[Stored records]
◆ ◆ ◆
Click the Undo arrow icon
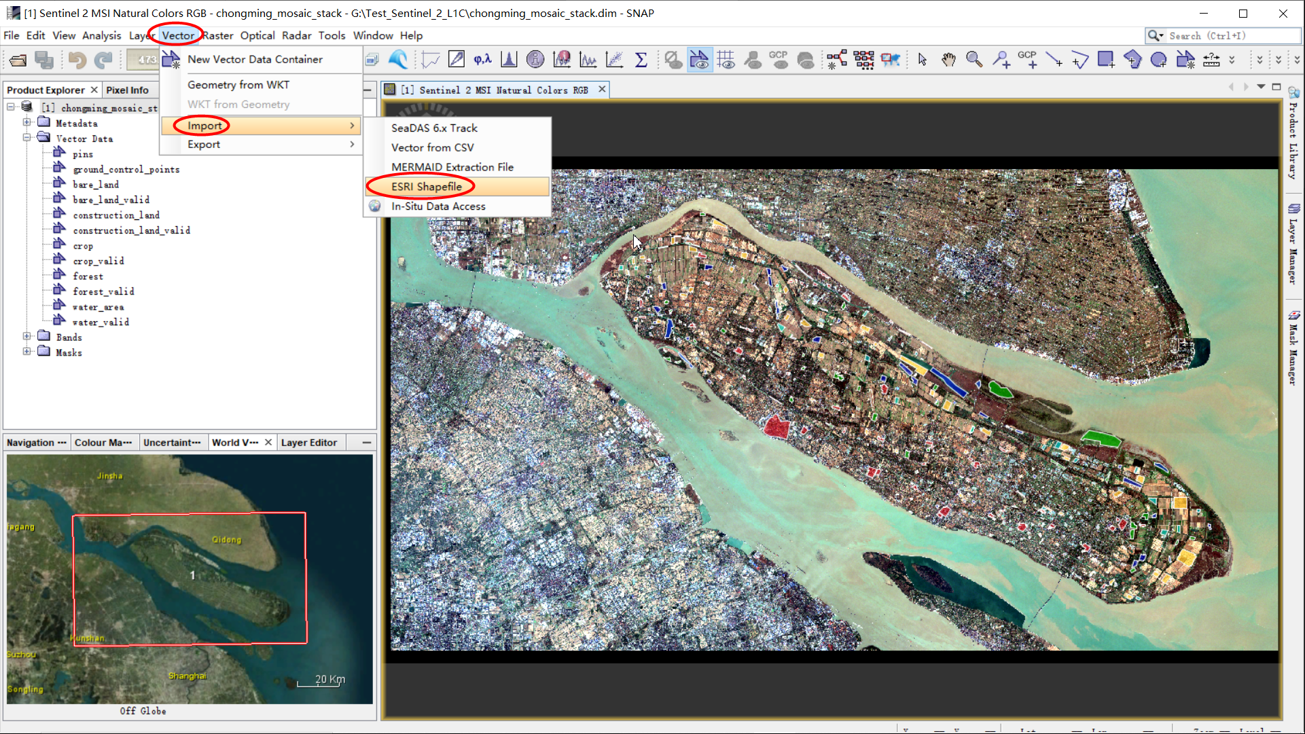The width and height of the screenshot is (1305, 734). click(77, 60)
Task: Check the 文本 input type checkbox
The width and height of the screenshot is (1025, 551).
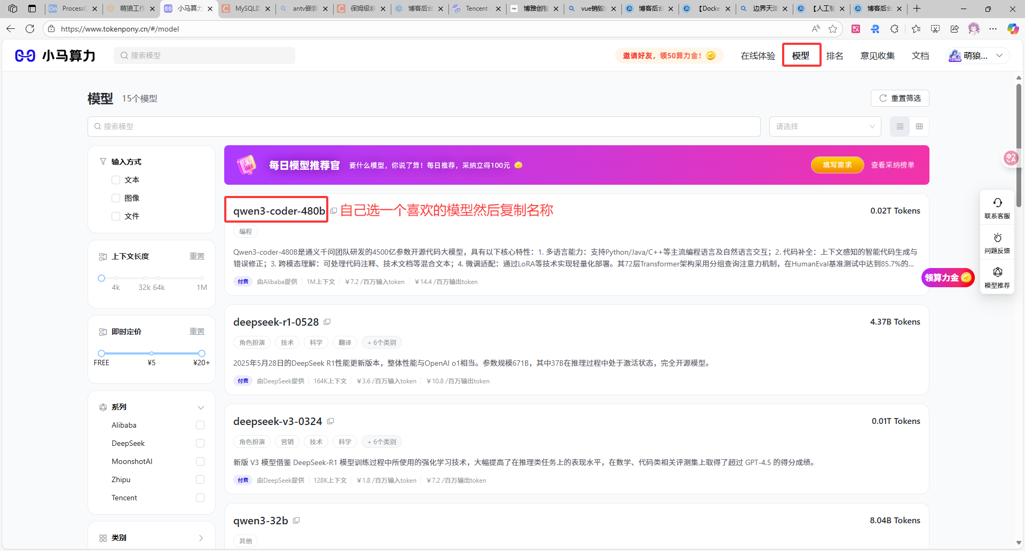Action: tap(116, 180)
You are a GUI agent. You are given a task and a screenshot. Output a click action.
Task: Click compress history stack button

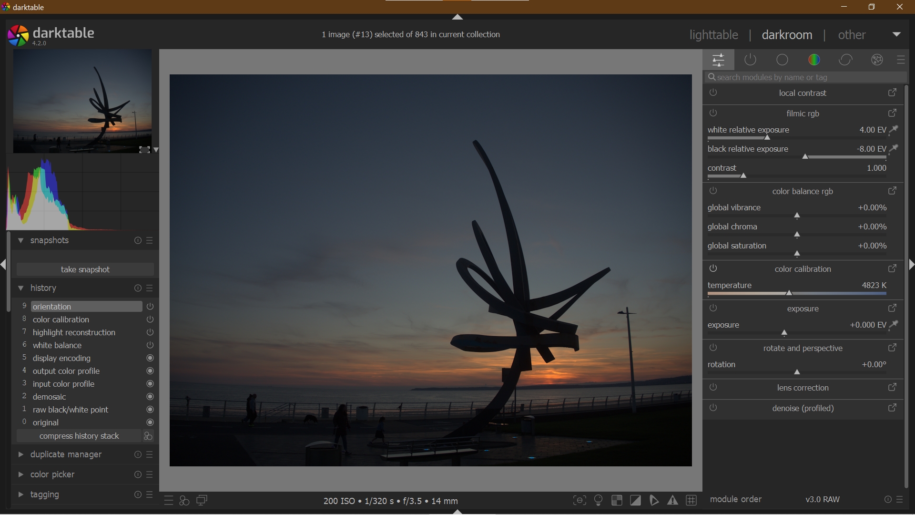point(79,436)
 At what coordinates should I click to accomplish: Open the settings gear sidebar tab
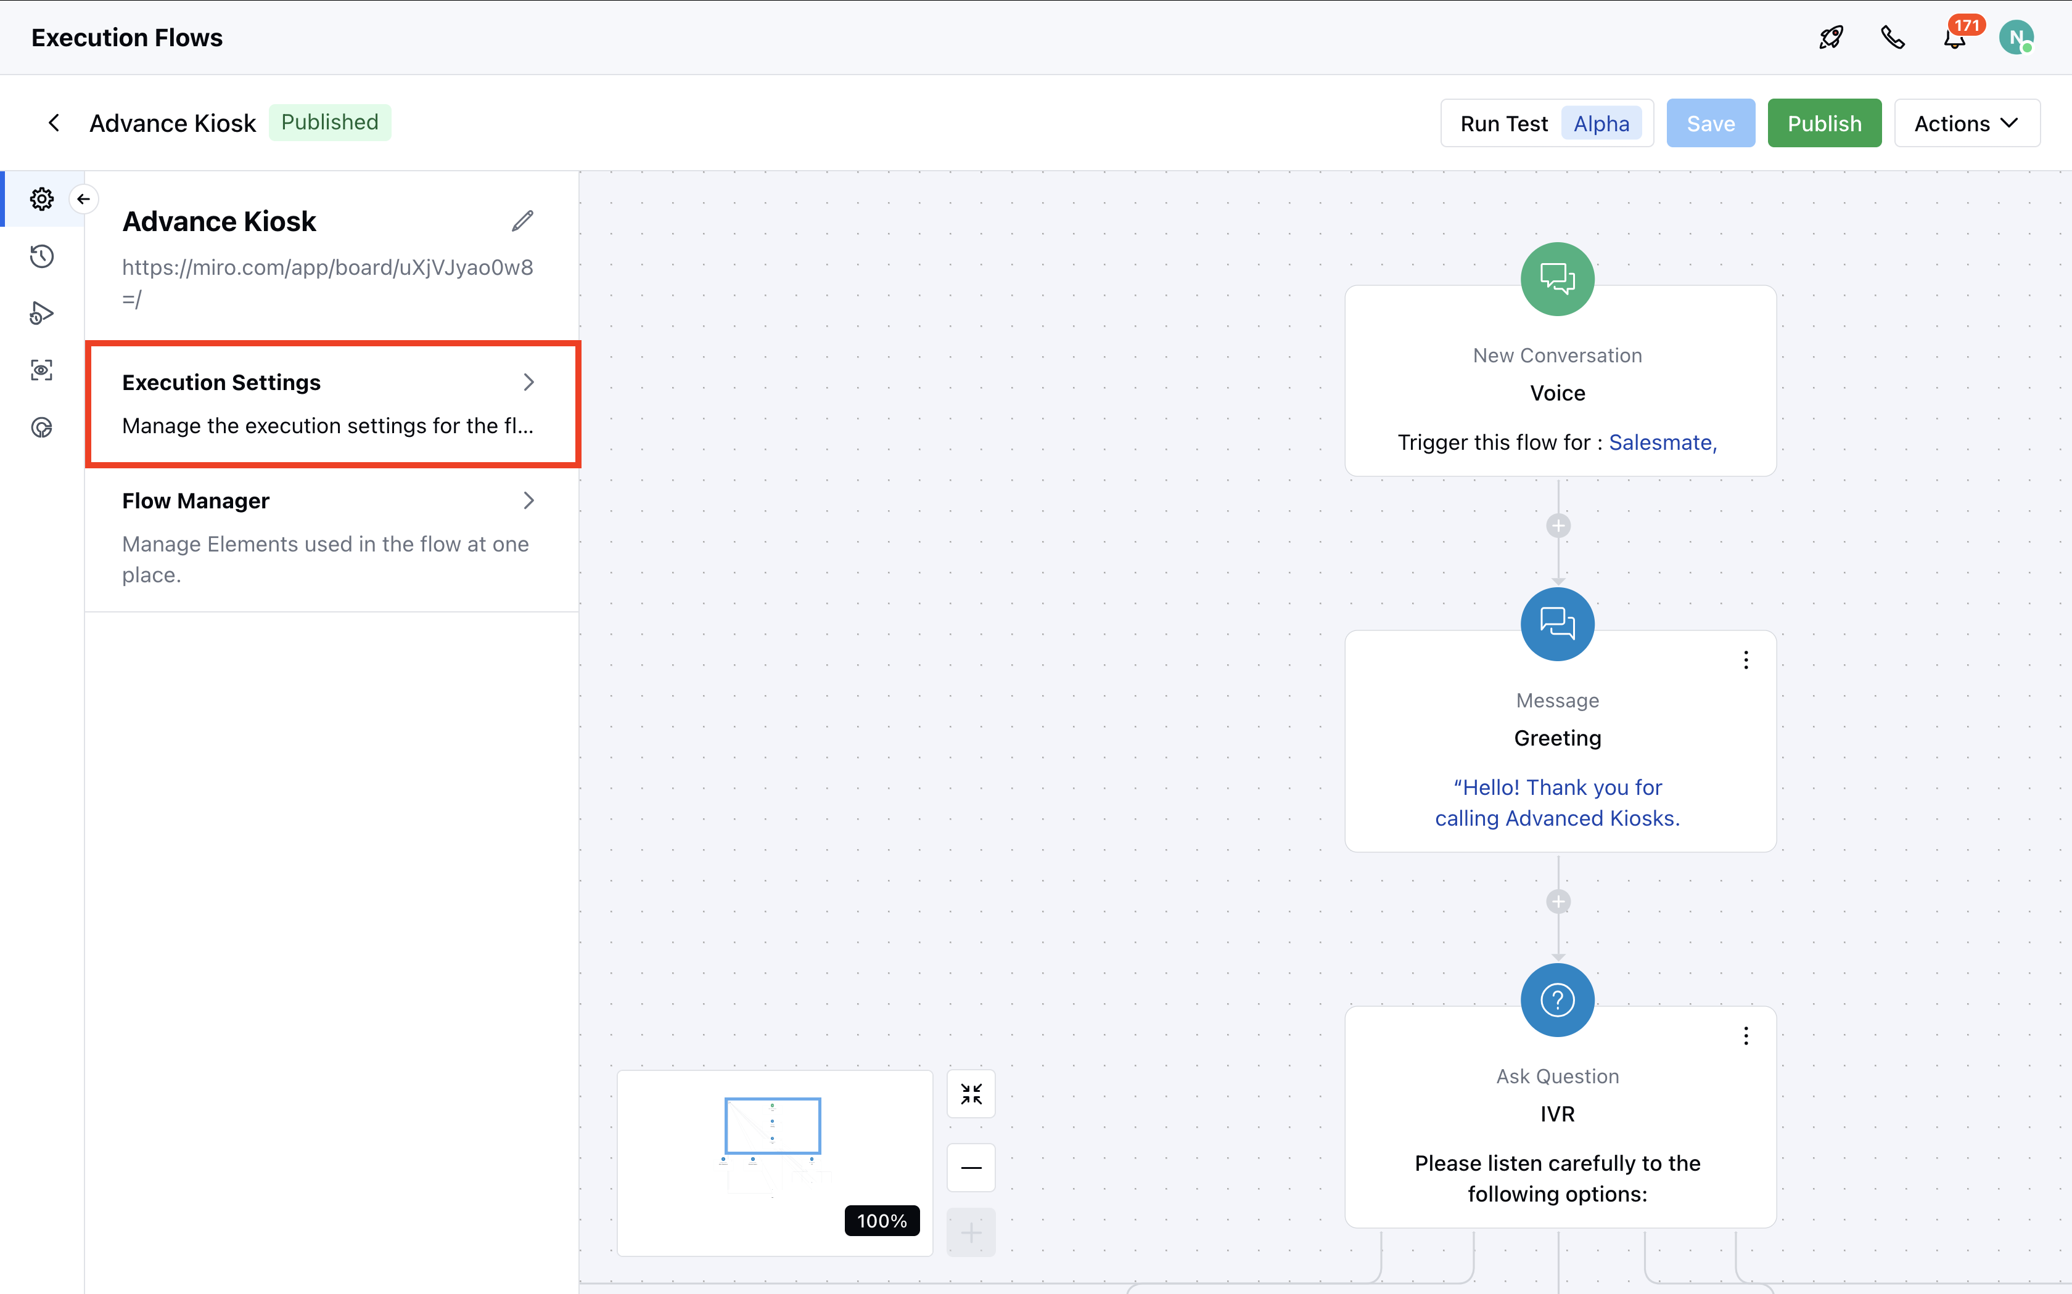(x=41, y=199)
◆ ◆ ◆
__ACTION ITEM__. Give again, exactly as written, the lines from the one with "At what coordinates" through the last line of the entries above, but skip the pictures.

__SOLUTION TO THIS PROBLEM__.
 At what coordinates should I click to accomplish: Open the settings gear sidebar tab
(x=41, y=199)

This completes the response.